The Friday Tipple: Frosted Boilermaker

Frosted Boilermaker

We’re feeling adult, Boozers. And by “adult”, we mean, of course, that we’re in the mood for an adult milkshake. It’s been that kind of week.

Actually, the term “adult milkshake” does seem a bit silly, sort of like referring to coq au vin as “adult chicken” simply because the recipe calls for wine, or implying that milkshakes are meant only to be enjoyed by children. However, we do enjoy an alcohol-enhanced frosted beverage as much as the next adult, so we decided to continue playing around with the Boilermaker, as we did last week with Dilbert’s Dilemma, and inspired by a brief encounter we had with a Guinness Float at Good Stuff Eatery on St. Patrick’s Day. We call it the Frosted Boilermaker, but call it “Dilbert’s Delight” if you wish, a perfect way to wallow at the end of another week of tedium and toil.

▸ **Dataset entries**:
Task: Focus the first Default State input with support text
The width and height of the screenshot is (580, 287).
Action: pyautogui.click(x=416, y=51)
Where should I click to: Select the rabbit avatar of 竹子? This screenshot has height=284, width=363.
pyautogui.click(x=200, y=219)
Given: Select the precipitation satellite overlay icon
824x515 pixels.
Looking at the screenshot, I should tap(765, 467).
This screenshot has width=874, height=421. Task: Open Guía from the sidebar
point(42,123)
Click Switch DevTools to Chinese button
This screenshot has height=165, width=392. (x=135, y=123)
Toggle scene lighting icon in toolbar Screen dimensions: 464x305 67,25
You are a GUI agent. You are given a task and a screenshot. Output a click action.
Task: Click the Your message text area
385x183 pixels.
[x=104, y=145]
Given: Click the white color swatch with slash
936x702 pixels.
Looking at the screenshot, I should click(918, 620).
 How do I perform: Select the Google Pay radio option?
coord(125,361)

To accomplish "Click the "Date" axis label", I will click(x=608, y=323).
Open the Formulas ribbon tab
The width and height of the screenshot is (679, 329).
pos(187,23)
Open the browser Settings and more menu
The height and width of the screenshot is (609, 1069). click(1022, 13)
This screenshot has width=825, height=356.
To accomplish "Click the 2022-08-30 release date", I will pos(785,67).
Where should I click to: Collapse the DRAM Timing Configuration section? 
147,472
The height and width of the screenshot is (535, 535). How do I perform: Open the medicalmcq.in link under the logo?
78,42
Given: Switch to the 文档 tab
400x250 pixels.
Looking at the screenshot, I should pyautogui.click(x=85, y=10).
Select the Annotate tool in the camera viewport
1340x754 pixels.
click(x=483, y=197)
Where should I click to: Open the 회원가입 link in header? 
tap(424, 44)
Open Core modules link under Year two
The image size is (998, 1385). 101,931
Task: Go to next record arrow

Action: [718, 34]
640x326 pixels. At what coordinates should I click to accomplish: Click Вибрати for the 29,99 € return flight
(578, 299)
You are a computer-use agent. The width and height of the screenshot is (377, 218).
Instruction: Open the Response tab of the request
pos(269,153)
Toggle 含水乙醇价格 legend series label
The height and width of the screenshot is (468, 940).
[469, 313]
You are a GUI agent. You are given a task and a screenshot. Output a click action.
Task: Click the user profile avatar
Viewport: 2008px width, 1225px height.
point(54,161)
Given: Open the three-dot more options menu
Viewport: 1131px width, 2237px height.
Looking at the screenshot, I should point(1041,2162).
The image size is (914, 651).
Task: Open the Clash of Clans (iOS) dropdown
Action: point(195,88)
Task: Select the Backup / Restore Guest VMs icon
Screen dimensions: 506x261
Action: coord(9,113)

▸ **Written instruction 1**:
Update the Frosted Boilermaker post between "The Friday Tipple: Frosted Boilermaker" and "tedium and toil.", inclusive, so that "Boozers" becomes "Friends".
▸ **Written instruction 2**:
Put this sentence from the Frosted Boilermaker post into Spanish: "It’s been that kind of week."
▸ **Written instruction 3**:
Resume the Frosted Boilermaker post after its last sentence and keep writing.
The material comes from a separate source.

▸ **Result 1**:
The Friday Tipple: Frosted Boilermaker

Frosted Boilermaker

We’re feeling adult, Friends. And by “adult”, we mean, of course, that we’re in the mood for an adult milkshake. It’s been that kind of week.

Actually, the term “adult milkshake” does seem a bit silly, sort of like referring to coq au vin as “adult chicken” simply because the recipe calls for wine, or implying that milkshakes are meant only to be enjoyed by children. However, we do enjoy an alcohol-enhanced frosted beverage as much as the next adult, so we decided to continue playing around with the Boilermaker, as we did last week with Dilbert’s Dilemma, and inspired by a brief encounter we had with a Guinness Float at Good Stuff Eatery on St. Patrick’s Day. We call it the Frosted Boilermaker, but call it “Dilbert’s Delight” if you wish, a perfect way to wallow at the end of another week of tedium and toil.

▸ **Result 2**:
Ha sido una de esas semanas.

▸ **Result 3**:
Frosted Boilermaker

We made a Beer Syrup for our Dilbert’s Dilemma cocktail, and it called to us piteously to use it again. Many milkshakes are made with chocolate, butterscotch, or strawberry syrups, so it seemed like a no-brainer to use a beer syrup in the same fashion. You can use ice cream, but we actually like the slightly tangy flavor that comes with a frozen yogurt, which complements the malty undertone of the beer syrup.

2 scoops of vanilla frozen yogurt or ice cream

2 ounces whiskey (we used our favorite Catoctin Creek Roundstone Rye)

1 large tablespoon Beer Syrup

Splash of half-n-half (Coconut half-n-half is a nice touch)

1/2 teaspoon ground nutmeg

Whiskey-whipped cream (optional, but you’ll regret not doing this)

Nocello-glazed walnuts for garnish (also optional, but do it anyway)

Place first five ingredients into a blender and blend until smooth. Pour into a tall glass and garnish with whipped cream and walnuts.

Whiskey-whipped cream: whip together one cup of chilled whipping cream, 1 ounce of whiskey, and 1 heaping teaspoon of brown sugar.

Nocello-glazed walnuts: put a small handful walnuts into a bowl with an ounce of Nocello liqueur (or whiskey or bourbon) and sprinkle with a little sugar. Mix together, then pour into a nonstick sauté pan over medium heat. Allow to caramelize while stirring frequently, about 3 – 5 minutes, then remove from heat and allow to cool.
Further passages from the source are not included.